The Universe is unlikely. Very unlikely. Deeply,shockingly unlikely.
"It's quite fantastic," says Martin Rees, Britain's Astronomer Royal, waving a hand through the steam rising from his salmon-and-potato casserole.
A casual observer might think the gesture encompasses just this room, the dining hall at King's College in Cambridge, England, where scholars have traded erudite quips for nearly two centuries. Rees digs into his lunch, just as he has dispatched meals here since 1973. In such a clubby, comfortable place, pronouncements about the origin of the cosmos seem a bit overreaching. But Rees's wrist flick takes in the whole universe, this universe, the one that gave rise to Earth and supports life, from the bristle worms on the ocean's floor to the swallows soaring over the college spires to human beings— including astronomers royal.

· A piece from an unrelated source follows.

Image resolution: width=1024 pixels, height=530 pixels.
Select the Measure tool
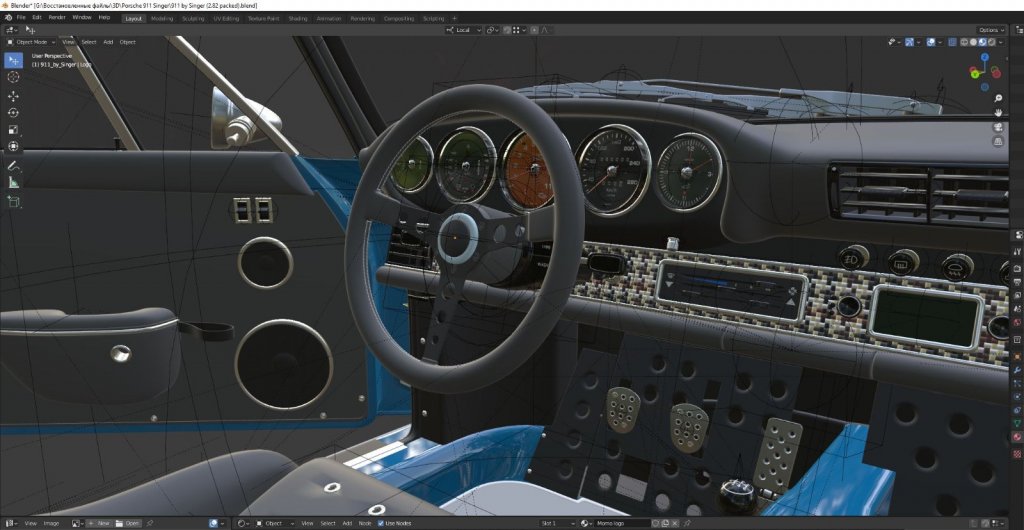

In his newest book, Just Six Numbers, Rees argues that six numbers underlie the fundamental physical properties of the universe, and that each is the precise value needed to permit life to flourish. In laying out this premise, he joins a long, intellectually daring line of cosmologists and astrophysicists (not to mention philosophers, theologians, and logicians) stretching all the way back to Galileo, who presume to ask: Why are we here? As Rees puts it, "These six numbers constitute a recipe for the universe." He adds that if any one of the numbers were different "even to the tiniest degree, there would be no stars, no complex elements, no life."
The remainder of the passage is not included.